- Written by: Alain Garcia Jean Cheville
- Directed by: Bruno Bianchi
- Composers: Haim Saban Shuki Levy
- Country of origin: France
- Original language: French
- No. of seasons: 1
- No. of episodes: 26

Production
- Executive producers: Winston Richard Jacqueline Tordjman Vincent Chalvon-Demersay
- Producer: Eric S. Rollman
- Running time: 30 min.
- Production company: Saban International Paris

Original release
- Network: Canal+ TF1
- Release: November 13, 1992 – 1993

= Saban's Around the World in Eighty Dreams =

1992 French TV series or program

Saban's Around the World in Eighty Dreams (Les Aventures de Carlos) is a French animated series that first premiered on Canal+ on November 13, 1992, and later aired on TF1 in December 1993.

A co-production between Saban International Paris and TF1, with the participation of Canal+ and the CNC, the series focuses on Carlos (based on Carlos Dolto, a French singer and celebrity) and his parrot Oscar, and three adopted children who live on Carlos' own tropical Island. Carlos loves to tell the children stories about how he met world famous important figures in history in spite of the children's disbelief. With the help of Grandma Tadpole, who lives on one of the beaches of the island, he travels back in time together with the children in order to prove to them that he is right.
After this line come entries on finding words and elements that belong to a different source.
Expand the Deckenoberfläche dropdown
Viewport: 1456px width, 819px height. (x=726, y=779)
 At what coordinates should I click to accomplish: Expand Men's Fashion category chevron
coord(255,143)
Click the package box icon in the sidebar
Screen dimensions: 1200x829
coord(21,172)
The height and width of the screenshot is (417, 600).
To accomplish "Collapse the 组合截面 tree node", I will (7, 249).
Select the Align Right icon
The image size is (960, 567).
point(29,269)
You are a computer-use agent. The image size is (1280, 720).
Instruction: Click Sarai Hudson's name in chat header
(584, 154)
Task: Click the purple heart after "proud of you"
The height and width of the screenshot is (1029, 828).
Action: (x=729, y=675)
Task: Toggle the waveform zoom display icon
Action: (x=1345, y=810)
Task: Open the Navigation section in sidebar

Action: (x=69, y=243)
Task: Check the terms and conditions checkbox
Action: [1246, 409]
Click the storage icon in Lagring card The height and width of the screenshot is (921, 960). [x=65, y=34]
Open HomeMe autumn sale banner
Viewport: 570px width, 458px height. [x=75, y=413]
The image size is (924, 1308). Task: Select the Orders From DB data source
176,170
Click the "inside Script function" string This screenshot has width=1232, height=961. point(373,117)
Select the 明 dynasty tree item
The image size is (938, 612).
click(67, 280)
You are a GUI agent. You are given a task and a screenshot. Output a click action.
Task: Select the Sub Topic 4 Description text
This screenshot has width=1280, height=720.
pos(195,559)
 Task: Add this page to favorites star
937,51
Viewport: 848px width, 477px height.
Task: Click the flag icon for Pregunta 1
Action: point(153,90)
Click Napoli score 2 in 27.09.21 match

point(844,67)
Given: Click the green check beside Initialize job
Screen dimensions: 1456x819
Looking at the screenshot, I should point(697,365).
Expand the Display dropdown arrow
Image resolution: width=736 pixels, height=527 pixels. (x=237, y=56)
Carlos has the ability to transform into an ox when the group is in trouble.

Ownership of the series passed to Disney in 2001 when Disney acquired Fox Kids Worldwide, which also includes Saban Entertainment.

== Characters ==
- Carlos (voiced by himself in the French version, and Mark Camacho in the English dub)
- Mariana/Marianne (voiced by Sylvie Jacob in the French version, and Patricia Rodriguez in the English dub)
- Oscar (voiced by Gérard Surugue in the French version, and Rick Jones in the English dub)
- Mamie Têtard/Grandma Tadpole (voiced by Évelyne Grandjean in the French version, and Rick Jones in the English dub)
- Saitout/Koki (voiced by Adrien Antoine in the French version, and Pauline Little in the English dub)
- A.J. (voiced by Sonja Ball in the English dub)

==International airings==
In 1993, the show was broadcast in the United States in first-run syndication in the early 1990s as part of Bohbot Entertainment's "Amazin' Adventures" package.

==Video game==
In 1994, a platform video game based on the series was released in France by Microids for the Atari ST, Amiga, and MS-DOS.